# Instructions to follow
Give back the whole listing exactly as it is written.

# Exercise inputs
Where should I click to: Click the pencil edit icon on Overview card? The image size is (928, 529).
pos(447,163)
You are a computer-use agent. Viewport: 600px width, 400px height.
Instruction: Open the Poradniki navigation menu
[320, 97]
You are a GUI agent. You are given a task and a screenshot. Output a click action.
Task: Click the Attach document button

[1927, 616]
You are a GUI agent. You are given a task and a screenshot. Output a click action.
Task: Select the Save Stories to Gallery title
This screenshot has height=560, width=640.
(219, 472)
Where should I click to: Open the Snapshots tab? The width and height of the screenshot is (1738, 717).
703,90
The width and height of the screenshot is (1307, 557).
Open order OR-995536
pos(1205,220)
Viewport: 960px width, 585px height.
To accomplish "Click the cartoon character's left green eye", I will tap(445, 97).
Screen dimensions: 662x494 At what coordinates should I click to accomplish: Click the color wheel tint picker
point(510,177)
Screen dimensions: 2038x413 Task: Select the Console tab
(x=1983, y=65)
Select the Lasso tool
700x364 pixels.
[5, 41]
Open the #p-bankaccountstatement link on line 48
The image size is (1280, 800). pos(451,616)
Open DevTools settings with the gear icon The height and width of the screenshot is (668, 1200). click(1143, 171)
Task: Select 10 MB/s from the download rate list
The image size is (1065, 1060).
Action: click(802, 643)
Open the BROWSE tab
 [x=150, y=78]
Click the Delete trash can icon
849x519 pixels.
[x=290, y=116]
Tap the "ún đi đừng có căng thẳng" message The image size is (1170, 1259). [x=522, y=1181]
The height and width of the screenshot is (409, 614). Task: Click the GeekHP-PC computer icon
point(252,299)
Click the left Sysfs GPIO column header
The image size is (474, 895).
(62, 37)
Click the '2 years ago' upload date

# Solution to this problem
Where should I click to: Click the pencil edit icon on Overview card? The image size is (928, 529).
pos(447,163)
You are a computer-use agent. Viewport: 600px width, 400px height.
Instruction: Open the Poradniki navigation menu
[320, 97]
You are a GUI agent. You are given a task and a screenshot. Output a click action.
Task: Click the Attach document button

[1927, 616]
You are a GUI agent. You are given a task and a screenshot. Output a click action.
Task: Select the Save Stories to Gallery title
This screenshot has height=560, width=640.
(219, 472)
Where should I click to: Open the Snapshots tab? The width and height of the screenshot is (1738, 717).
703,90
The width and height of the screenshot is (1307, 557).
Open order OR-995536
pos(1205,220)
Viewport: 960px width, 585px height.
To accomplish "Click the cartoon character's left green eye", I will tap(445, 97).
Screen dimensions: 662x494 At what coordinates should I click to accomplish: Click the color wheel tint picker
point(510,177)
Screen dimensions: 2038x413 Task: Select the Console tab
(x=1983, y=65)
Select the Lasso tool
700x364 pixels.
[5, 41]
Open the #p-bankaccountstatement link on line 48
The image size is (1280, 800). pos(451,616)
Open DevTools settings with the gear icon The height and width of the screenshot is (668, 1200). click(1143, 171)
Task: Select 10 MB/s from the download rate list
The image size is (1065, 1060).
Action: click(802, 643)
Open the BROWSE tab
 [x=150, y=78]
Click the Delete trash can icon
849x519 pixels.
[x=290, y=116]
Tap the "ún đi đừng có căng thẳng" message The image size is (1170, 1259). [x=522, y=1181]
The height and width of the screenshot is (409, 614). Task: Click the GeekHP-PC computer icon
point(252,299)
Click the left Sysfs GPIO column header
The image size is (474, 895).
(62, 37)
Click the '2 years ago' upload date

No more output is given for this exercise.